Я сидел спиной к дороге в кузове, вернее над кузовом, на каких-то узлах, на жестких, перекрытых брезентом и туго перетянутых веревками ящиках. Мы ехали через деревни, более похожие на города, по дорогам, уже знакомым мне, более всего похожим на аллеи, по широкой, старой, хорошо накатанной дороге, обставленной каштанами и необыкновенно высокими, длинными вязами, с ветвями, сплетенными столь плотно там, наверху, что внизу под ними невозможно было ничего рассмотреть...

Я поначалу довольно сильно мерз, на ходу, наверху тут, на этом жестком и задубелом брезенте.

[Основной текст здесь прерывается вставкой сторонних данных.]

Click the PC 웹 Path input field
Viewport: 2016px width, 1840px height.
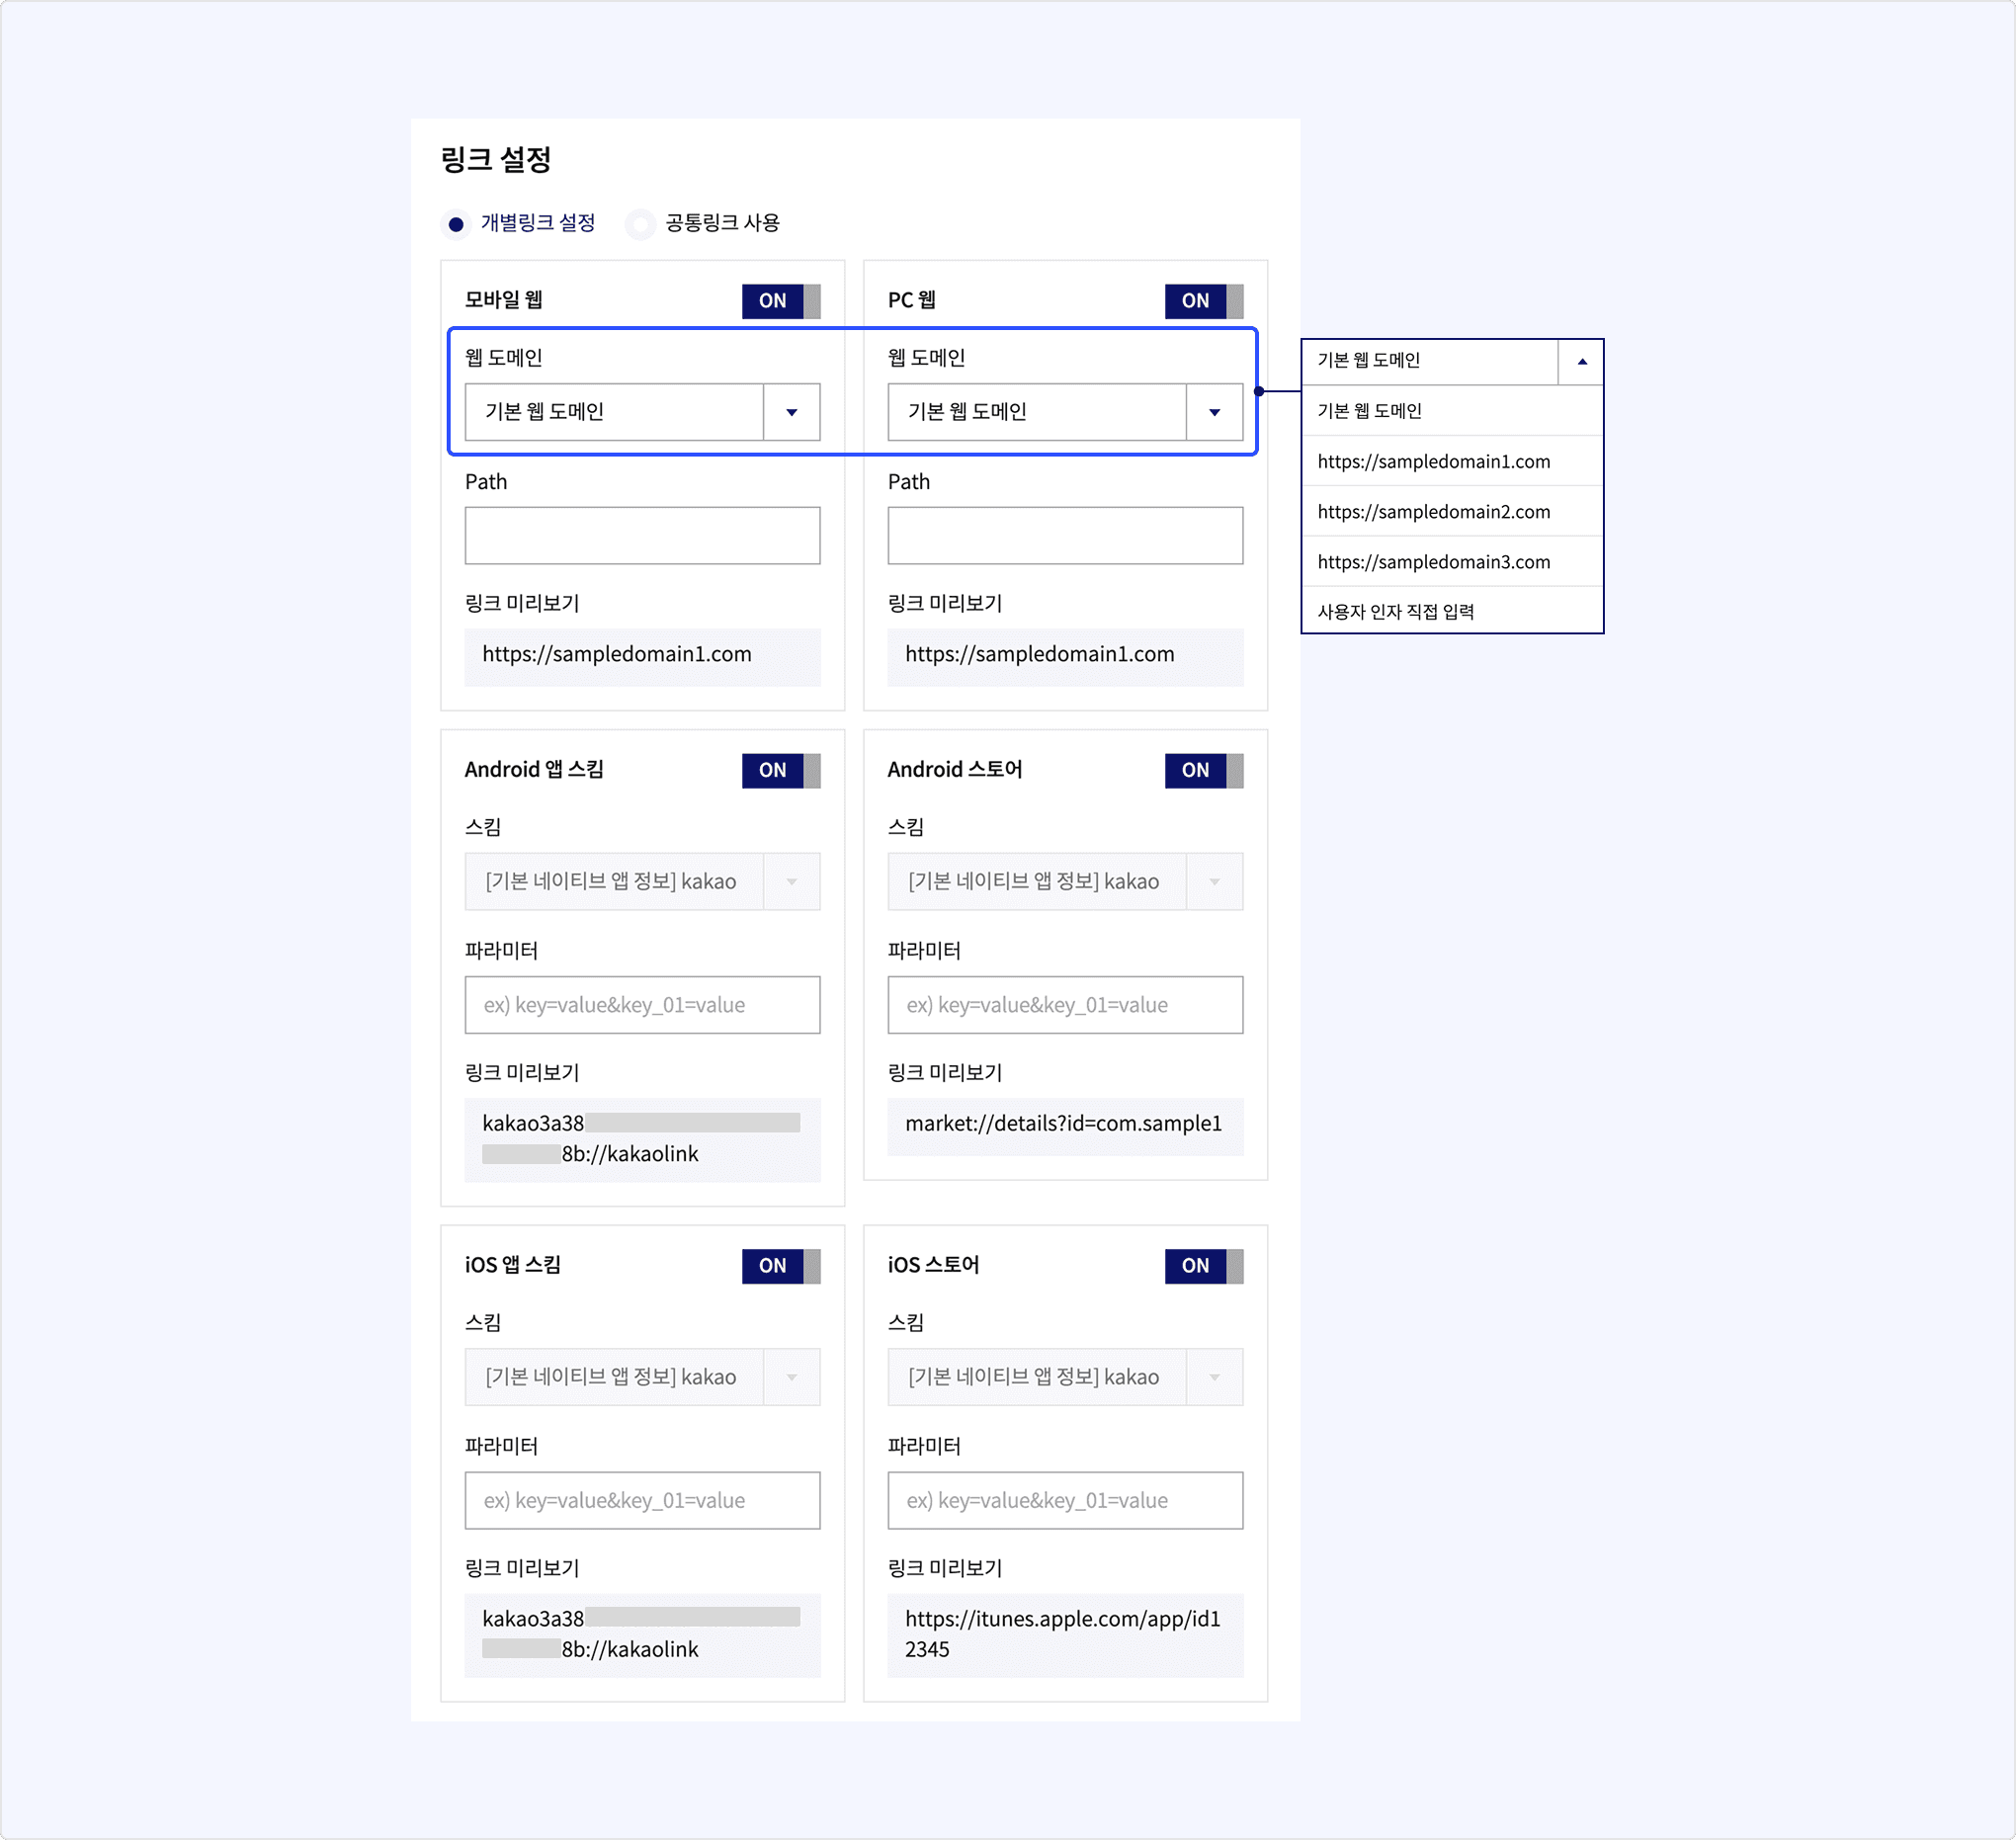coord(1065,536)
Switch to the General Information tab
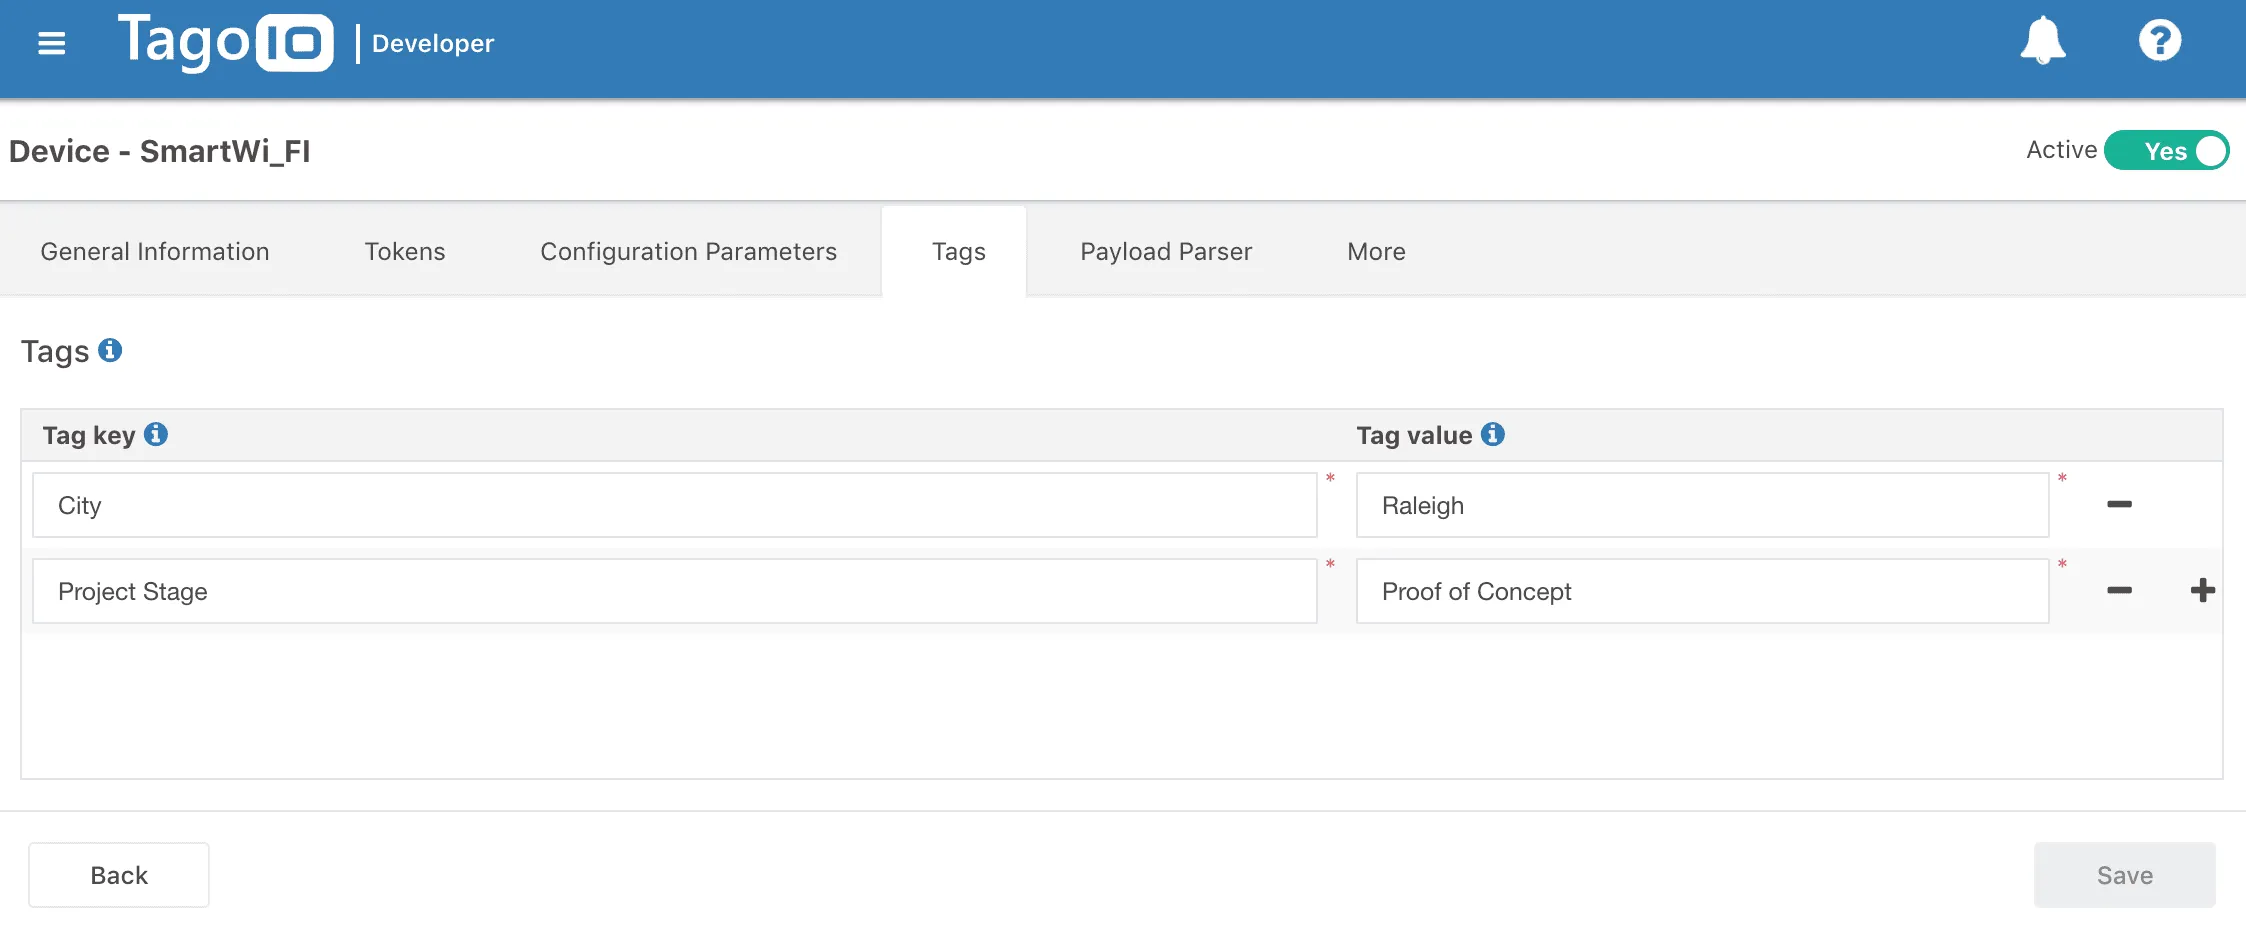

На траве, на земле, повсюду лежал уже крупный белый иней. Начинались заморозки, по утрам было уже холодно.

Через час пути мы съехали на другую дорогу, поменьше, поуже, местного значения, должно быть. Тут прямо на обочине по обеим сторонам дороги росли большие и тоже высокие яблони. Были тут и груши, и сливы даже, но больше всего все-таки яблони. И наконец, очень красные гроздья рябин, слабые ветви которых ниже других повисали над дорогой. Последние, недозрелые, кислые груши и яблоки, сбитые ветром и дождем, подъеденные червем, падали на дорогу, на асфальт.

Магистрату давно уже следовало бы заменить заболевшие и одичавшие деревца, многие из которых давно уже не плодоносили по той же причине, я думаю, что они были старые и дикие...

Я уже знал, что дорога тут сама себя содержит, сама себя ремонтирует и восстанавливает. Осенью и эти яблоки, и эти груши, и сливы, все, что растет на этой дороге, собирается и продается, идет в переработку, и на деньги эти ремонтируется дорога. Так тут всегда было. У немцев никогда ничего не пропадало и не пропадает.

В этом году, конечно, магистрату не удастся собрать урожай.

Так я и ехал все время под навесом деревьев, под яблонями и

под яблоками, уже начинающими опадать. В травах изредка проблескивали паутинки. Солнце поднималось все выше, и я понемногу начал согреваться. Мне было хорошо сидеть тут, на этом возу, наблюдать сверху за дорогой, за полями, уже начинающими подергиваться желтизной, за деревьями по краям дороги, в которых тоже уже начинали пробиваться желтые листья. Надо было только следить за тем, чтобы не удариться головой о какую-нибудь слишком низко нависшую над дорогой ветку, не зацепиться за какой-нибудь сук. Один раз где-то, где мы не знаю зачем остановились, такой вот подсыхающий, повисший над дорогой необрезанный сук уперся мне в бок, и я сорвал крупное, янтарное, уже начинающее белеть яблочко. Я так и ехал с ним, с этим яблочком в руках, на этом возу.